**TEXT SHOWN:**
————————

I don't disagree that doing things like addressing medical debt are worthy ways to promote the general welfare, but let's not pretend it's an either/or, thing here, either. You don't seem to want to acknowledge the full context of the situation, which seems at least on the edge of disengenuousness. This as well, after you try to frame it as a "bank bailout" then backpedal when called on it.

I believe employees understand that working at a small, highly-leveraged startup is risky, whether or not they know which bank they use. The employees, by law, get 2 months wages guaranteed by the government (under the WARN act), and should have additional savings from their highly-paid SV tech job (which is partially highly paid because the employer engages in risky behavior) which I think is plenty of cushion to get their finances in order.

But the real problem I have is with special treatment. There's plenty of people out there who get screwed by their employer's negligence/malice but the only ones who get bailed out beyond the letter of the law are the ones with the networks, money, and influence to make noise about it.

> but let's not pretend it's an either/or, thing here, either.

But it is. You either spend money in 1 place, or you spend it in another.

> "bank bailout"

————————

**WHAT YOU NEED TO DO:**
1. Copy the comment on bailouts from "I don't disagree" to "finances in order.", switching "startup" to "company".
2. Resume the comment on bailouts, writing what follows its last line.

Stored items
————————

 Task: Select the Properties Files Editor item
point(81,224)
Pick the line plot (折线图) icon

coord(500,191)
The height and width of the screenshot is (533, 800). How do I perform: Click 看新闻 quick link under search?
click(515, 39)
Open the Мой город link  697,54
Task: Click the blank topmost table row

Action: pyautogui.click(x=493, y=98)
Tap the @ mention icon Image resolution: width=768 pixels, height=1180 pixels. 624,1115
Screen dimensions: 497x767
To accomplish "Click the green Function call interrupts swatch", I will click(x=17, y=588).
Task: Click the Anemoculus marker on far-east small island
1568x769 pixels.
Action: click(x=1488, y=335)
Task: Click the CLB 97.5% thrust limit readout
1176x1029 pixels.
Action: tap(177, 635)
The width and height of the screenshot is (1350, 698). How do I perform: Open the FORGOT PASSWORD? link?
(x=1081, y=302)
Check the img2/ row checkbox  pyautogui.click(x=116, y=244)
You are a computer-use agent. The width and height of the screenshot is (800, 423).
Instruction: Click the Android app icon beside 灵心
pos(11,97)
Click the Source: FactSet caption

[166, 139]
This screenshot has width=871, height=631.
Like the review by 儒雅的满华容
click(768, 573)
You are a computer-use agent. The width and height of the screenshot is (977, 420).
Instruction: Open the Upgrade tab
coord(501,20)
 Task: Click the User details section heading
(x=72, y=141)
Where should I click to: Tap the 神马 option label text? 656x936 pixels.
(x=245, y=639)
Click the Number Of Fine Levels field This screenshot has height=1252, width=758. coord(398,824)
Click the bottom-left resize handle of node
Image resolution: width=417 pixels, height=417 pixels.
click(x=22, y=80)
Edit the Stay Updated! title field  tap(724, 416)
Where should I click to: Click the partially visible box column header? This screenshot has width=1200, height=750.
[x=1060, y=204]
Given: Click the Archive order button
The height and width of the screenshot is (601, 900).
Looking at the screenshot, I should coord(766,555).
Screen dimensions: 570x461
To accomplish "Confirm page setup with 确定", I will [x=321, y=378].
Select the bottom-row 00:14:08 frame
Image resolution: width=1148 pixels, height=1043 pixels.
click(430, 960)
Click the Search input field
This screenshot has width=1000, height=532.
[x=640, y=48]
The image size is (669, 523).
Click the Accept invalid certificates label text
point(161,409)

————————

**EXERCISE RESULTS:**
1.
I don't disagree that doing things like addressing medical debt are worthy ways to promote the general welfare, but let's not pretend it's an either/or, thing here, either. You don't seem to want to acknowledge the full context of the situation, which seems at least on the edge of disengenuousness. This as well, after you try to frame it as a "bank bailout" then backpedal when called on it.

I believe employees understand that working at a small, highly-leveraged company is risky, whether or not they know which bank they use. The employees, by law, get 2 months wages guaranteed by the government (under the WARN act), and should have additional savings from their highly-paid SV tech job (which is partially highly paid because the employer engages in risky behavior) which I think is plenty of cushion to get their finances in order.

2.
This isn't like a well-defined term as far as I'm aware, so 2 situations where banks/customers rely on the government to come to the rescue when risks don't pay out can both be called bailouts, whether or not the company remains in tact. You see plenty of media organizations and people calling this a bailout despite the fact that the bank is being dissolved, because it's a colloquial term.

"very little reason to care"

Maybe they should care. Why shouldn't an employee care about financial stability of their employer?

Be honest: have you ever asked an employer what bank they use when you were interviewing? Is this your general policy? 10:1 says it's not, and you haven't. Even if you're the exception, I'm sure 99% of employees have literally never asked this question. Think about why that might be.
When I cared about stability I picked a big employer from which one would expect prudency. When I worked at a small company, I expected it to get ruined at any moment and planned accordingly. Since I became self-employed, I care a great deal about which bank I use and never put all eggs in one basket.

As I said: maybe they should.

But, you didn't actually ask. And that is literally my point.

I care about stability in my employment situation as much as the next canine. I've worked at 4 startups, each with under 150 employees apiece. I've asked questions about funding, client base, growth plans, etc. All the normal "hard" questions you have to ask as a prospective startup employee. Not once have I ever asked where they banked. Not once has anyone I know asked where their employer banked.

I would submit that if the banking system becomes fragile enough that asking about such a thing is actually a good idea, we have bigger problems as a whole, which would make a prospective employer's answer to any such question irrelevant. And if that's the case, why ask?

Another way to put it: it's not employees and consumers putting "all eggs in one basket." It's the economy as a whole. If there's one thing that the 2008 financial crisis proved, it's that if the banking system gets gummed up, second and third order effects very quickly begin to set in and ruin things for everybody.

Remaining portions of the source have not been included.